Work instruction
The answer must be the number of lines in the listing below that contain "square", and nothing else.

Excerpted records
:::::

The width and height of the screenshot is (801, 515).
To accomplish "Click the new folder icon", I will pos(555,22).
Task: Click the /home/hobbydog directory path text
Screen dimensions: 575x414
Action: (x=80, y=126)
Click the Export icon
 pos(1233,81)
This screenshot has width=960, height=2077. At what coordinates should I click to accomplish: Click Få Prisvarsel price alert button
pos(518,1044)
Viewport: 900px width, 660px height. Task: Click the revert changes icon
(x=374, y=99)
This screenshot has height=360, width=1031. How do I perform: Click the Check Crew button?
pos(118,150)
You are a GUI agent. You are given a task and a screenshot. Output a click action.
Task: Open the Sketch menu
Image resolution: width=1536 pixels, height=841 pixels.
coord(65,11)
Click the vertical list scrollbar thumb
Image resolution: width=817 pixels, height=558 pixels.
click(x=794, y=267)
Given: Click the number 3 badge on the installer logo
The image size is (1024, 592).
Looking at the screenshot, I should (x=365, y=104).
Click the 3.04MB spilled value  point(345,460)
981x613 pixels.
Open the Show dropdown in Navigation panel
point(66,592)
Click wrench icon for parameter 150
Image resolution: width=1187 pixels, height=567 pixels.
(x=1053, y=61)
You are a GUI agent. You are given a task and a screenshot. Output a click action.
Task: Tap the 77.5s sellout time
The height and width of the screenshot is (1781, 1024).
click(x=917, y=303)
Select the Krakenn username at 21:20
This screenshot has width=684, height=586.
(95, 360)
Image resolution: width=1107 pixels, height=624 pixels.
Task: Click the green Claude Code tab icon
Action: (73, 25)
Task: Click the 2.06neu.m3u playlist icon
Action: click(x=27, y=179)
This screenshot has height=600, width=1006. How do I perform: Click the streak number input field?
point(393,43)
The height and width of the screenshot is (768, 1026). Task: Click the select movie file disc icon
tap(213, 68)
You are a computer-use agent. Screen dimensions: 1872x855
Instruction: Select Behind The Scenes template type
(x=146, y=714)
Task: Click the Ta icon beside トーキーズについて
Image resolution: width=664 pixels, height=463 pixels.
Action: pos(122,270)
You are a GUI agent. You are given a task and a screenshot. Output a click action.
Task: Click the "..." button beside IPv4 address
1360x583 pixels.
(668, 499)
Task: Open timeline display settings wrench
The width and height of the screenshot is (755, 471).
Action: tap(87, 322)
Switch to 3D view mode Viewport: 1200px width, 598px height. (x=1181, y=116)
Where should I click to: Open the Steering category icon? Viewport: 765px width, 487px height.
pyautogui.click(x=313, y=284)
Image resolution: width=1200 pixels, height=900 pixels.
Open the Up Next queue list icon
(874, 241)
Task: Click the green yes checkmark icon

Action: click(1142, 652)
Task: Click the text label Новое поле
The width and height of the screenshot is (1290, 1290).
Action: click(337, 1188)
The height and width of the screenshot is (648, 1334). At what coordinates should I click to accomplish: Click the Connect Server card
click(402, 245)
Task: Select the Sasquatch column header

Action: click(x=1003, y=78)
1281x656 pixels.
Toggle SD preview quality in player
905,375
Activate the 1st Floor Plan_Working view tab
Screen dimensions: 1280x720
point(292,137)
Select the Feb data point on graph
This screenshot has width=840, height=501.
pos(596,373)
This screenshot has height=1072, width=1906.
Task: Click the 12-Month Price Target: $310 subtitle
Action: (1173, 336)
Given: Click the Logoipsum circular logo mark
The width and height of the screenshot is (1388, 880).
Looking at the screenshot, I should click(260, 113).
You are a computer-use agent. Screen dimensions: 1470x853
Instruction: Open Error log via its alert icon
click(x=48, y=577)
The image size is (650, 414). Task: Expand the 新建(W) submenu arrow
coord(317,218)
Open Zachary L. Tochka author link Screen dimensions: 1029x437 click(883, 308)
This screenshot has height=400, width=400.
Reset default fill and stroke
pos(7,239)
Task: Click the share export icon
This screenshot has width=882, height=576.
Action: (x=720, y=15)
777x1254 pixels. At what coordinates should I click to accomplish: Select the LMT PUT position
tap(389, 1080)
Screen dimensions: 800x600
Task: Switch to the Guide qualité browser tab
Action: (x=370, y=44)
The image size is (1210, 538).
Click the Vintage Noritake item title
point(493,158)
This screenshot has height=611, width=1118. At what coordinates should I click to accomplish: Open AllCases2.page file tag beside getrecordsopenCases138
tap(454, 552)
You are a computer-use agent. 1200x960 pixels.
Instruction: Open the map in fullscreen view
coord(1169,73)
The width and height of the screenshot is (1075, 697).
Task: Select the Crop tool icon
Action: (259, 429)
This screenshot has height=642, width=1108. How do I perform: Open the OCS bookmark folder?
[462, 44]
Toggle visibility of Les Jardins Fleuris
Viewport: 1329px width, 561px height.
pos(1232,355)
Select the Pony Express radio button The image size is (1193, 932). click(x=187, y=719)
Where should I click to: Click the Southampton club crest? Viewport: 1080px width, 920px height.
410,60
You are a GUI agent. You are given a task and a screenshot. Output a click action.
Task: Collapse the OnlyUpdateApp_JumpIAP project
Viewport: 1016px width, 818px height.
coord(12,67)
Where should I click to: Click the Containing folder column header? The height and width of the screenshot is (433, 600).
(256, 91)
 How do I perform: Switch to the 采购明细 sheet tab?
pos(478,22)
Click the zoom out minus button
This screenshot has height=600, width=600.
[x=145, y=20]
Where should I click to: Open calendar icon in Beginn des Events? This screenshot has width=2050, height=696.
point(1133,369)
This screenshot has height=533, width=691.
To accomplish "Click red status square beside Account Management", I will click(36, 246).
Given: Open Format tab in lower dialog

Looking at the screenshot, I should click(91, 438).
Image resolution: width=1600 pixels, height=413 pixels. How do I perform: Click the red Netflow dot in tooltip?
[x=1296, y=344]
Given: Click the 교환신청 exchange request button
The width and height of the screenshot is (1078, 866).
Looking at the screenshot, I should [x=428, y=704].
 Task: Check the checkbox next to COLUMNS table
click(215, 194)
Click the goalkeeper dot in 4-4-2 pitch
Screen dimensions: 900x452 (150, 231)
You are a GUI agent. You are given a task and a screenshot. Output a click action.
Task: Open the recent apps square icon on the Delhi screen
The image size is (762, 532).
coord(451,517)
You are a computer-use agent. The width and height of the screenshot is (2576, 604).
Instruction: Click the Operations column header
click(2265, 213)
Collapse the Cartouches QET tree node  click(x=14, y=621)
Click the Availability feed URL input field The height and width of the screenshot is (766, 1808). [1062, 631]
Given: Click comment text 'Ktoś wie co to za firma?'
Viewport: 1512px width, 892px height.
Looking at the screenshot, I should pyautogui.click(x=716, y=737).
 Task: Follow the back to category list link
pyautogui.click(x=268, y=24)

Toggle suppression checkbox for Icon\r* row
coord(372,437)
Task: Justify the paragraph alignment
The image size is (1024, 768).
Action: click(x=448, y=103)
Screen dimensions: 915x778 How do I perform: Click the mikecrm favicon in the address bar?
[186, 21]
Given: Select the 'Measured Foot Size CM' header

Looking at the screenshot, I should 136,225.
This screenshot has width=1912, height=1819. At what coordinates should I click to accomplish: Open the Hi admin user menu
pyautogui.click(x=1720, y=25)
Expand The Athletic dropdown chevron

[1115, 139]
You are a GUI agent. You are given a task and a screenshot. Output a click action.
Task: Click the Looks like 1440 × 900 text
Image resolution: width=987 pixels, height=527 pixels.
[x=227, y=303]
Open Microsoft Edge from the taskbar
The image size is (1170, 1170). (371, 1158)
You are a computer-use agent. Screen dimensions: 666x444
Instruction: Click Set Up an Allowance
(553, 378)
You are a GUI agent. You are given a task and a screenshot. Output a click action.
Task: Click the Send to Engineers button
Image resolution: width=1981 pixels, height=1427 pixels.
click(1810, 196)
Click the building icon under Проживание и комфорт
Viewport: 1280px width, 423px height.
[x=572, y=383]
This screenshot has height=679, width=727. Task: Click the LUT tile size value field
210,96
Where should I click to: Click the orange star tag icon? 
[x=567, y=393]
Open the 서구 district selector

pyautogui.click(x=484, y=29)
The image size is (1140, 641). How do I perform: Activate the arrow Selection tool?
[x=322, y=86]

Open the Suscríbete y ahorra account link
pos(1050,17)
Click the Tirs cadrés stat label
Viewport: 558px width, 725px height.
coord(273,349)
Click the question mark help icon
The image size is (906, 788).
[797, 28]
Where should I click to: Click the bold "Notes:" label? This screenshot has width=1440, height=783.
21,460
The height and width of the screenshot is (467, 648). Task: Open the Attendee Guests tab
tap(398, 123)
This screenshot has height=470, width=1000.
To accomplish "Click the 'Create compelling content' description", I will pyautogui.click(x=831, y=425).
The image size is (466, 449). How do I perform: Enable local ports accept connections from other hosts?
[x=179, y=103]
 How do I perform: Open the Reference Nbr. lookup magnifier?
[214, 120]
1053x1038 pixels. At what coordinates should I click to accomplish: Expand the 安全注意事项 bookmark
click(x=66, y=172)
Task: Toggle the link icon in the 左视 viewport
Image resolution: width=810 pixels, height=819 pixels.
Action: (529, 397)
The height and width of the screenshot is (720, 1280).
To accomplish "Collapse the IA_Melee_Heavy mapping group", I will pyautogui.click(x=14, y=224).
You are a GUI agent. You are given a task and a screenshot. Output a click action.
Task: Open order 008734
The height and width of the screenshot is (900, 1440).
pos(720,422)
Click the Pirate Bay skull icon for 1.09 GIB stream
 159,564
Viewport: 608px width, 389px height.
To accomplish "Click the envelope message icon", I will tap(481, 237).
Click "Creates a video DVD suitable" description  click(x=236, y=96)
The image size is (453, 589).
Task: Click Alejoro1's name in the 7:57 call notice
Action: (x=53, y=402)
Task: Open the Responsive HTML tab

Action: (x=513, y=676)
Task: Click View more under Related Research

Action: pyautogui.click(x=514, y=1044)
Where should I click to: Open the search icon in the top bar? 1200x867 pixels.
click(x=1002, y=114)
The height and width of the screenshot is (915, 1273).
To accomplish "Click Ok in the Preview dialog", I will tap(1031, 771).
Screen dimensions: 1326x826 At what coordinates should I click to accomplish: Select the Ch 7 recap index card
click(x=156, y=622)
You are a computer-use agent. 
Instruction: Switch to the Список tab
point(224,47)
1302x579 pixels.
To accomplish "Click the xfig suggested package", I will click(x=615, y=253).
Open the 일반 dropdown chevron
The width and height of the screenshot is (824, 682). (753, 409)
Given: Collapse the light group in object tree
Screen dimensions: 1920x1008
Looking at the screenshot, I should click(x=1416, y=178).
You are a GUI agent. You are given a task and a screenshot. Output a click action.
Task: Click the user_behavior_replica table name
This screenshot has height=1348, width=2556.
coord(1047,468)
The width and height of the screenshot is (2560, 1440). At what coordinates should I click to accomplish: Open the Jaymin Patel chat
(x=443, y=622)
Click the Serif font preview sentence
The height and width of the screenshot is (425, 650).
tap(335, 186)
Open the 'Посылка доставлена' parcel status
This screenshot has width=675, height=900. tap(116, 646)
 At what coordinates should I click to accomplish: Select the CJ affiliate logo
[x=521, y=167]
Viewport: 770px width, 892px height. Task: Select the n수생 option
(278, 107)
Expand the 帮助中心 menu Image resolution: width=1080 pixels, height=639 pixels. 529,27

:::::

Output for this task
2